American cartoonist and author

Terri Libenson (born 1970) is an American author and cartoonist known for her newspaper comic strip The Pajama Diaries (2006—2020), which won the 70th Silver Reuben Award for best newspaper comic strip; and the graphic novel series Emmie and Friends (2017—present).

== Early life ==
Libenson was born in Kingston, Pennsylvania in 1970. She graduated from Washington University in St. Louis with a bachelor's degree in illustration.

== Career ==
Libenson wrote for the greeting card company American Greetings for several years. She created the syndicated comic strip The Pajama Diaries in 2006. In May 2016, she won the 70th annual Silver Reuben Award for The Pajama Diaries, after voting by her fellow cartoonists at a ceremony in Memphis.

She stopped writing The Pajama Diaries in 2019 to focus on children's books. In her series of graphic novels known as Emmie and Friends, aimed at 12 to 14 year-olds, each of the books focuses on a Lakefront Middle School student who also appears in the other books.
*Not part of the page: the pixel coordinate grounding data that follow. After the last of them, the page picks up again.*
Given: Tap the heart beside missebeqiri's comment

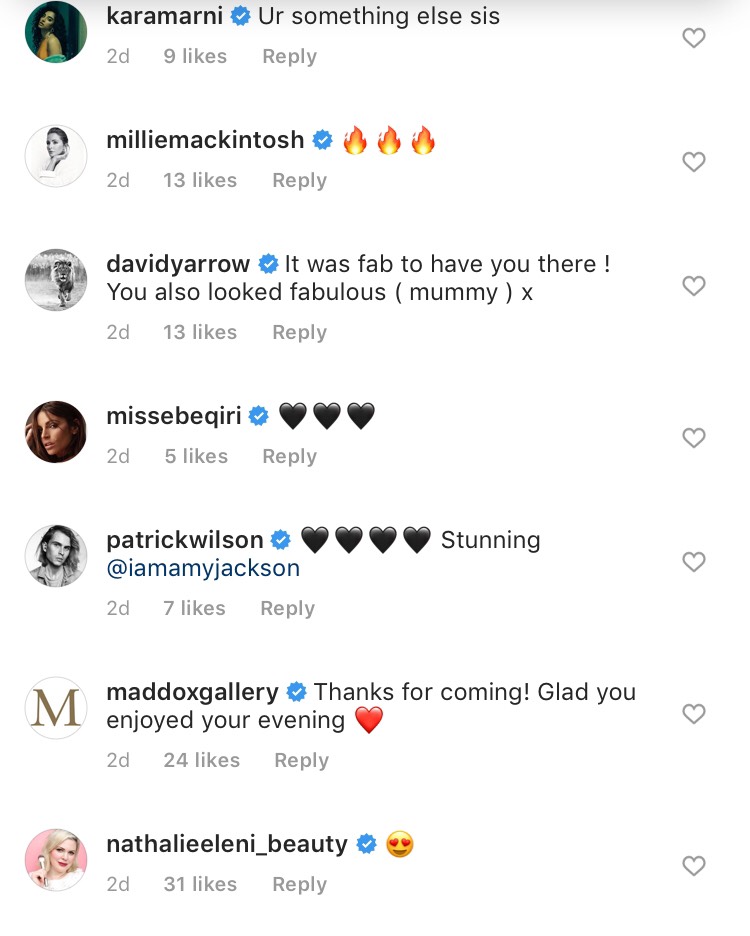Looking at the screenshot, I should pyautogui.click(x=694, y=438).
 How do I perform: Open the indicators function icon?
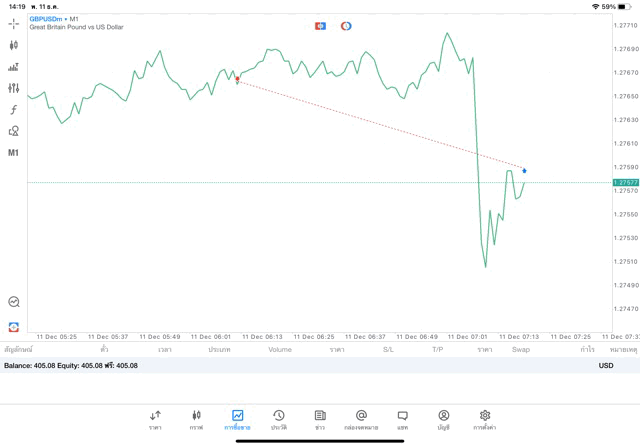[x=14, y=110]
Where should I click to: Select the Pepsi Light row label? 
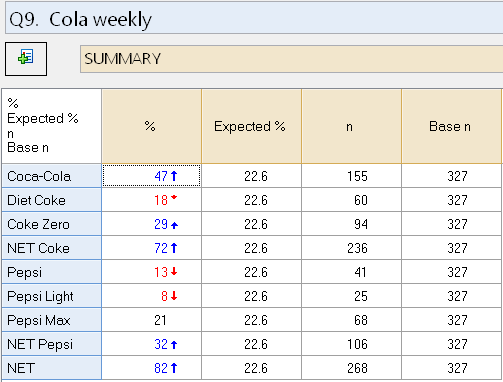(x=52, y=296)
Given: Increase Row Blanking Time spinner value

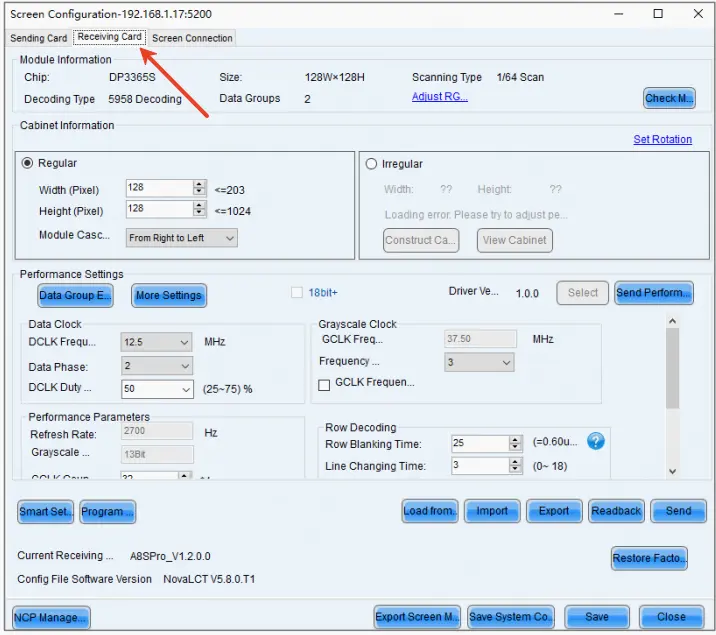Looking at the screenshot, I should pyautogui.click(x=516, y=439).
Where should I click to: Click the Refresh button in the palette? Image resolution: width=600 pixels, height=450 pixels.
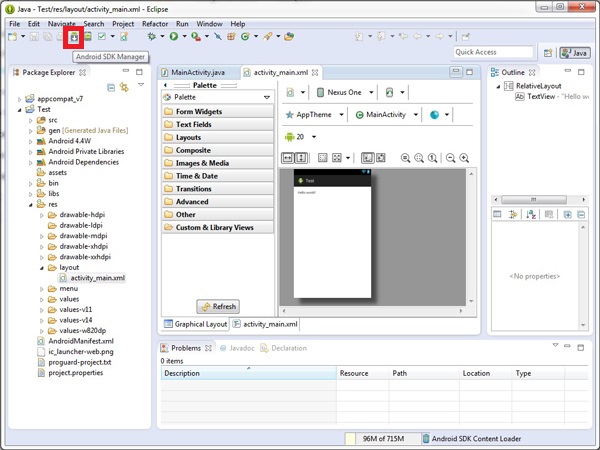tap(218, 307)
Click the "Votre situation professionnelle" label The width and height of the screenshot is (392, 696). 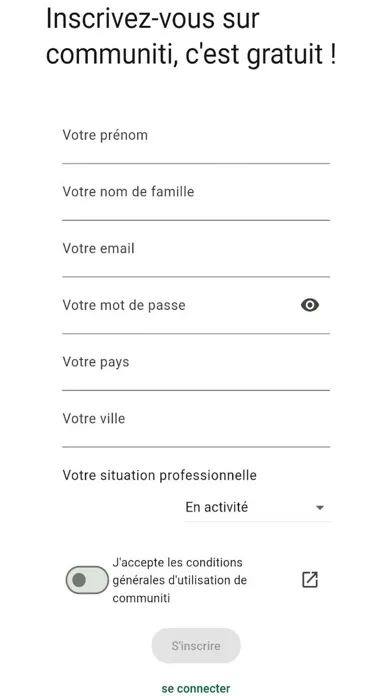tap(159, 475)
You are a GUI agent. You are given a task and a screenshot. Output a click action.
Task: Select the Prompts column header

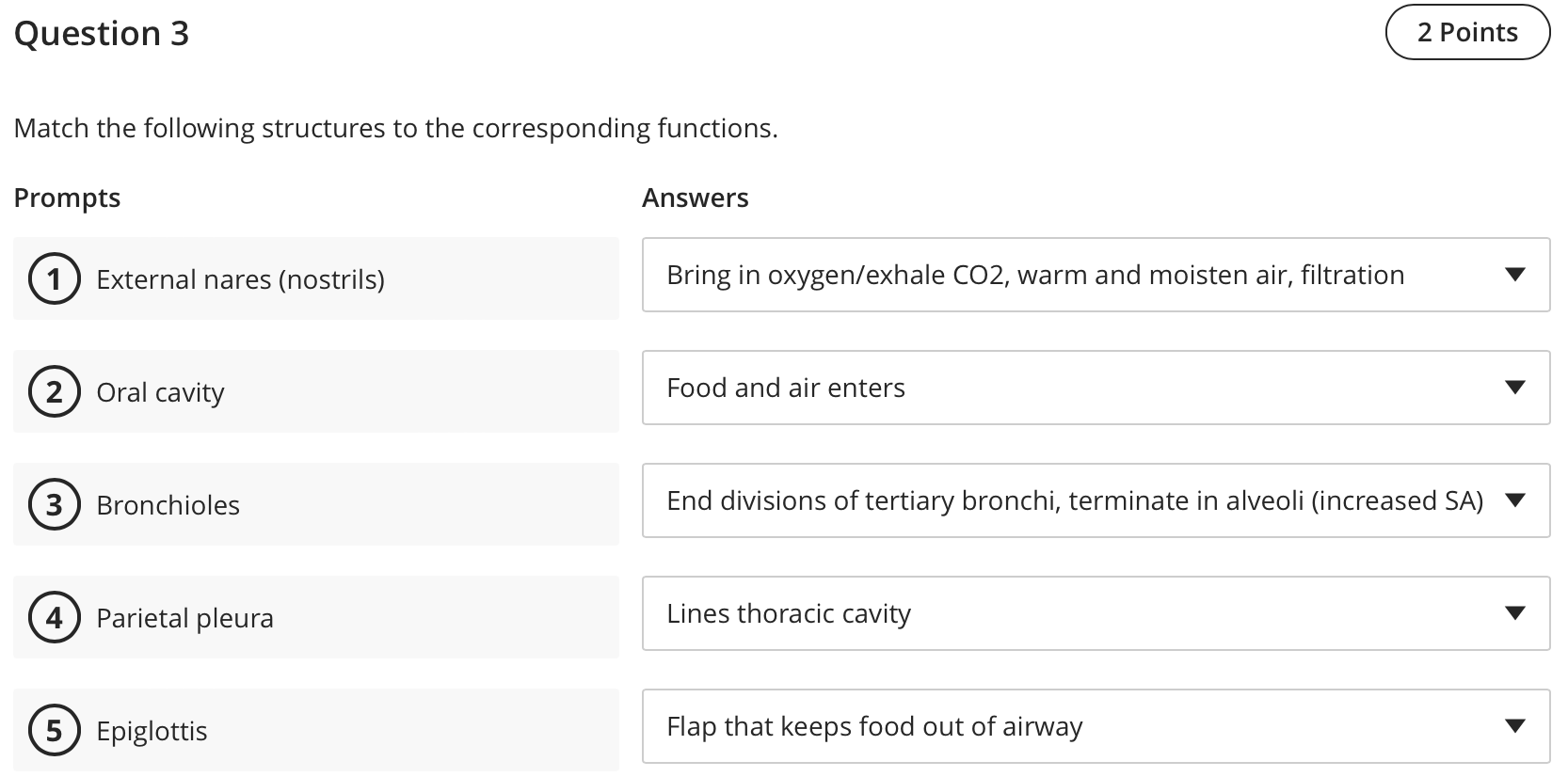(x=67, y=198)
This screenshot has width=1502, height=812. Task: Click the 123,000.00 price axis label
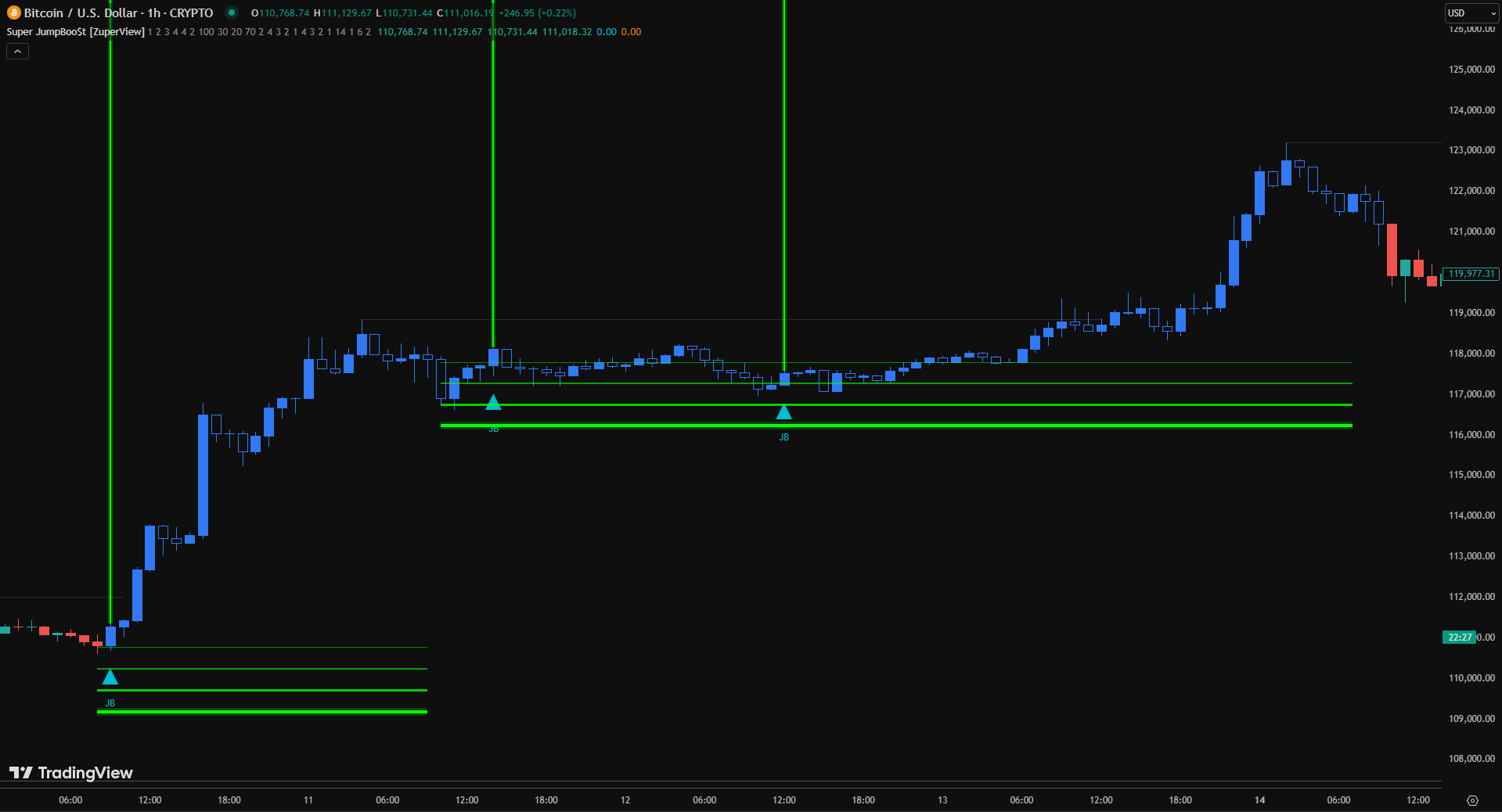tap(1471, 150)
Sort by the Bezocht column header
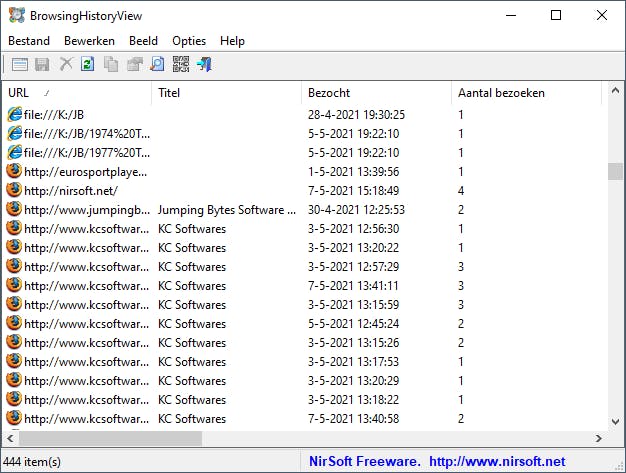 (x=375, y=93)
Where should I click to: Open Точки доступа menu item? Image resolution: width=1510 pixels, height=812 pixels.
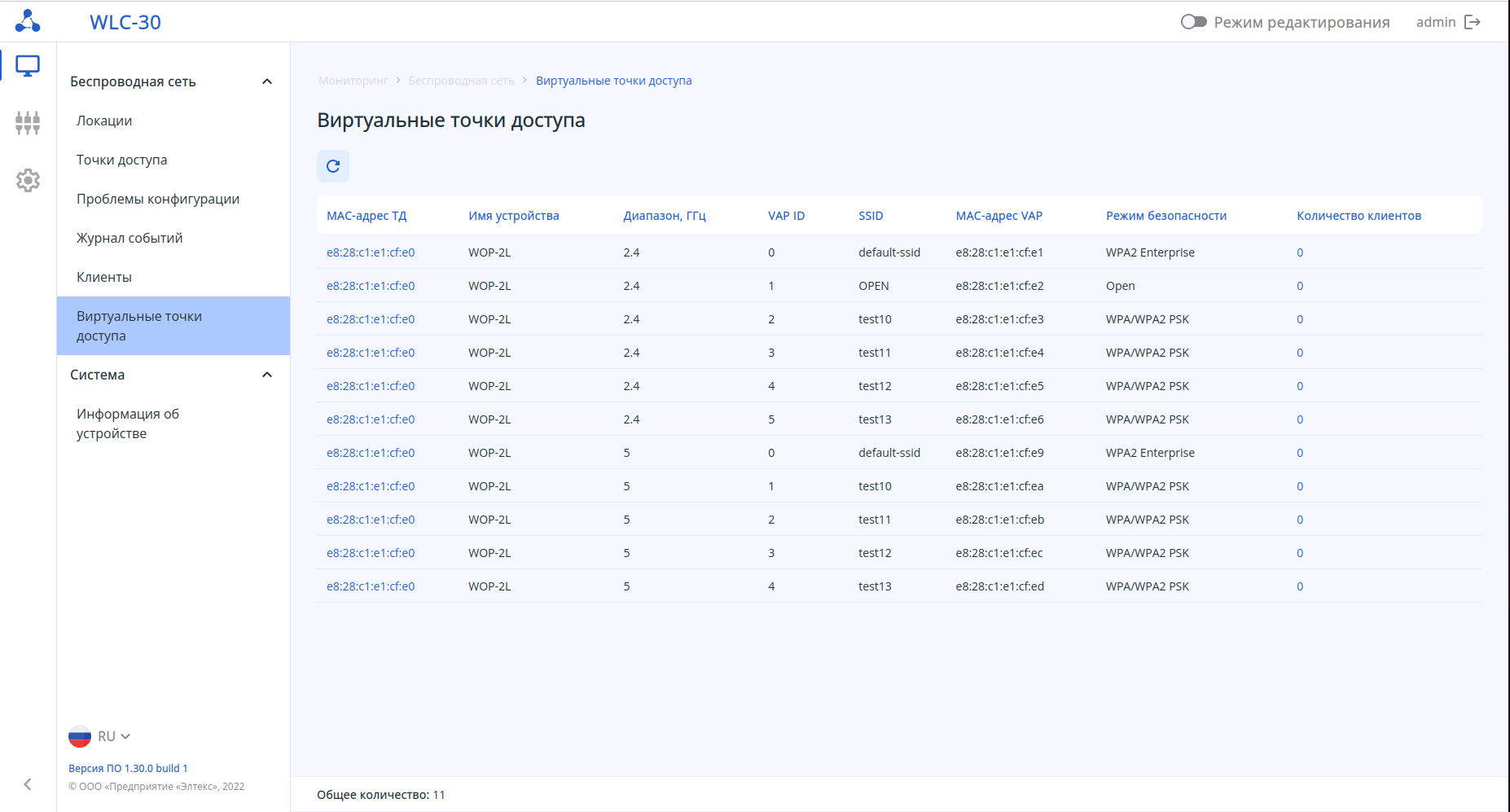click(x=122, y=160)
The early characters were girls but Tyler gets a look-in in a later book where his problems are solved by Emmie - at the cost of her own friendships. The first in the series, Invisible Emmie, was published in 2017. In 2020, the fourth book in the series, Becoming Brianna, was chosen as one of the youth graphic novels that defined the year by The Washington Post.

==Publications==
- Invisible Emmie (2017)
- Positively Izzy (2018)
- Just Jaime (2019)
- Becoming Brianna (2020)
- You-Niquely You: An Emmie & Friends Interactive Journal (2020)
- Truly Tyler (2021)
- Remarkably Ruby
- Surprisingly Sarah (2023)
- Always Anthony (2024)
- Entirely Emmie (2025)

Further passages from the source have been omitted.